Um estudo feito pela autarquia aponta que, com a abertura das três estações, mais 8,4 mil pessoas devem passar a usar os trens todos os dias. Atualmente o Metrô já conta com 140 mil usuários, funcionando de 6h às 23h30 entre segunda-feira e sábado e das 7h às 19h aos domingos e feriados. O órgão também estuda ampliar o funcionamento nestes outros dias.
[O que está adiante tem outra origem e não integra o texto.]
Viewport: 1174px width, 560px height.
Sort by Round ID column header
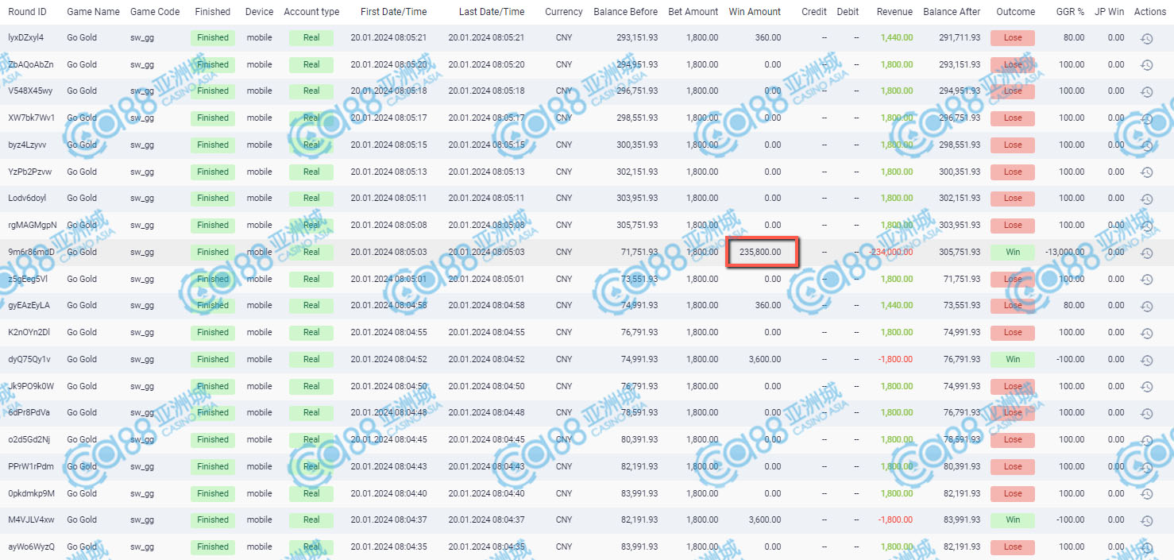click(x=27, y=12)
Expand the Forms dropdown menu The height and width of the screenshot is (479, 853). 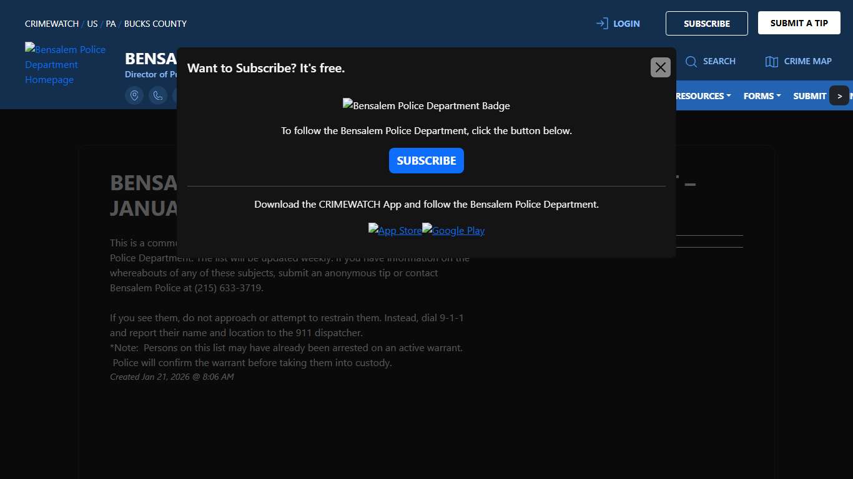[x=762, y=96]
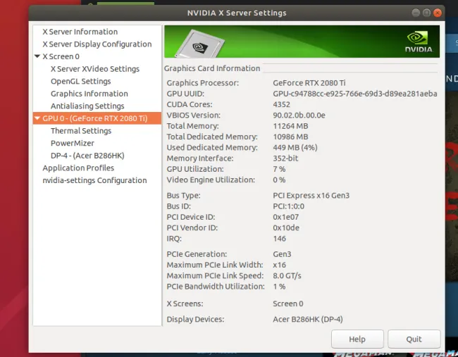Select X Server Display Configuration
Screen dimensions: 458x357
tap(97, 44)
A inauguração das três estações obedece a uma diretriz do Plano Diretor de Transporte Urbano. “Também faremos a modernização do sistema, com a compra de dez novos trens por R$ 220 milhões. Os recursos são do governo federal. Fui pessoalmente à Caixa tratar disso. A minha ideia é termos mais nove estações: além das três da Asa Sul, duas na Asa Norte, duas em Samambaia e duas em Ceilândia”, disse o presidente do Metrô, Marcelo Dourado, ao G1.

Outro projeto do Metrô é comercializar em abril os espaços livres das 24 estações atuais para publicidade. Um estudo feito pela direção aponta que a autarquia deixou de arrecadar mais de R$ 300 milhões desde 2001 – quando teve início a operação comercial – com a não exploração econômica dessas áreas. O órgão também analisa a possibilidade de abrir editais para instalação de lanchonetes, lojas de conveniência e novos terminais bancários. A ideia surgiu a partir de uma pesquisa que identificava que serviços os usuários gostariam de ter disponíveis enquanto esperavam os trens.

Comentários do CAB: Excelente a iniciativa do Metrô, já que ampliará o número de usuários e ajudará a desafogar um pouco o trânsito caótico da capital. Ainda faltam muitas estações, mas já é um bom começo.

Além disso, a licitação para lojas e publicidade pode ajudar a empresa a reequilibrar as contas. De acordo com o presidente, o gasto com pessoal, custeio e investimento gira em torno de R$ 32 milhões por mês, enquanto a arrecadação fica apenas na casa dos R$ 13 milhões – resumida basicamente à venda de passagens.